What’s On: ‘Janet King’ from Australia, ‘Preacher’ goes to New Orleans

JANET KING
Acorn

Janet King: Playing Advantage (streaming Mondays on Acorn TV): How I wish Janet King had met Kyra Sedgwick’s Brenda Leigh Johnson from The Closer. The tough Australian prosecutor, played by Marta Dusseldorp (who won an Australian Film Institute Best Actress Award for the role), is just as unsparing and confrontational when it comes to probing for an unsavory truth. In the eight-part third season, with two episodes launching each Monday through July 24, Janet joins a national crime commission investigating corruption and organized crime involvement in the sport of cricket, with a game-fixing scandal leading to the apparent suicide of a young player and the torching of a home of another. Though Janet knows little more about cricket than I do, she is a master at the game of justice.
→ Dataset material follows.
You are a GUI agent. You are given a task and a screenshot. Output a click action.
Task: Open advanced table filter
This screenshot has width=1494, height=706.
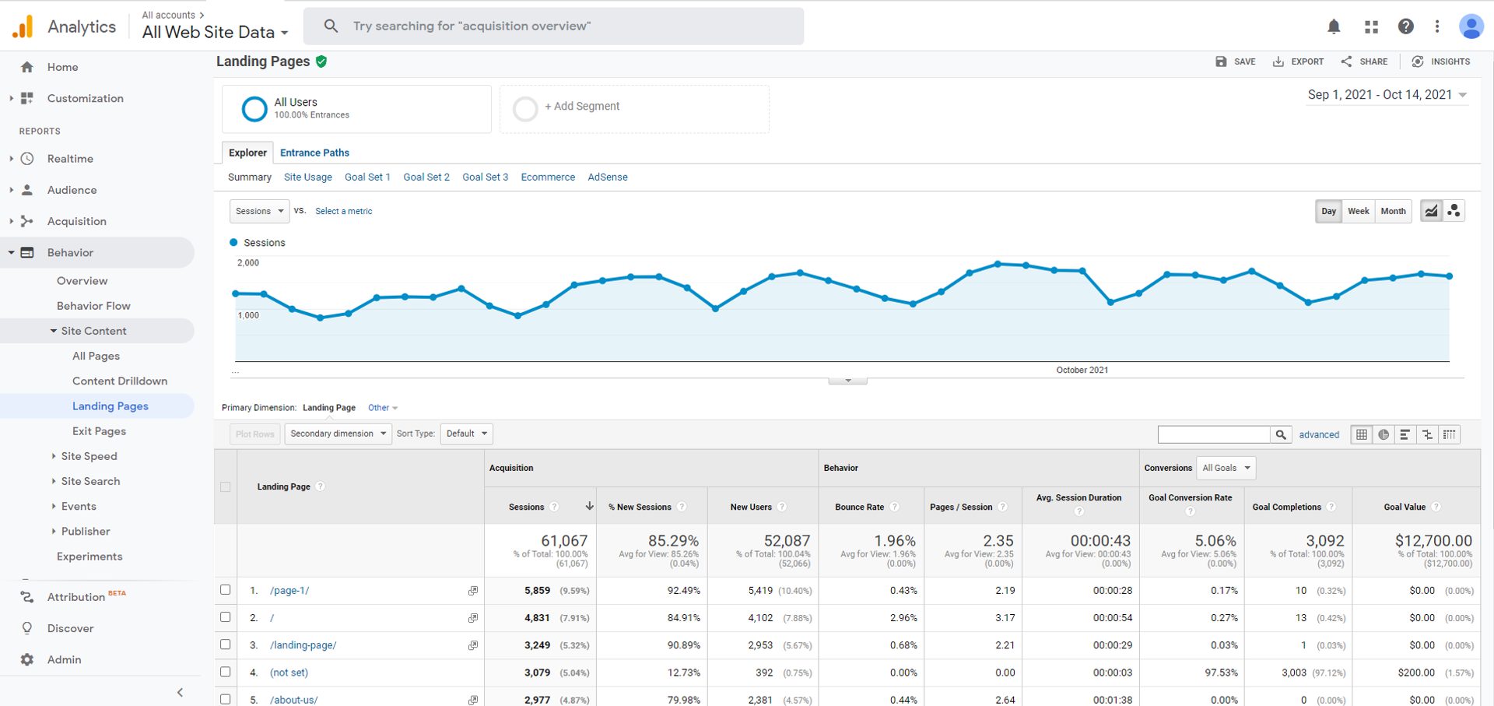click(x=1318, y=434)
Preacher (9/8c, AMC): Is Jesse Cutler (Dominic Cooper) looking for God in all the wrong places? It sure looks that way as he visits one sordid jazz club after another in New Orleans, while Tulip (Ruth Negga) frets that her return to the city will expose one of her darkest secrets. Jesse might be sympathetic to her needs if he weren’t so busy tangling with a sinister gang of Men in White, apparently part of a “super-secret crypto-religious fascist organization with designs on total world domination.” As one does. And in case you’d been wondering where in the literal Hell poor Eugene (Ian Colletti) had disappeared to, we get a taste of his current situation, while reliving the incident that gave him his a—-face.

Inside Monday TV: In a repeat of the one of last season’s more uproarious episodes of CBS’s Mom (9/8c), the AA gang—Christy (Anna Faris), Bonnie (Allison Janney), Jill (Jaime Pressly) and Wendy (Beth Hall)—accidentally get high when pilfering cookies from Adam (William Fichtner), unaware they’re laced with pot. What will Marjorie (Mimi Kennedy) think? … PBS’s POV(10/9c, check local listings at pbs.org) returns to the tragedy of the Syrian conflict in the documentary film The War Show. The uprising against the Assad regime, and subsequent violent crackdown, is seen from the perspective of radio DJ/activist Obaidah Zytoon, the film’s co-director and narrator, as she and her friends join the protest, at first with hope and eventually with despair.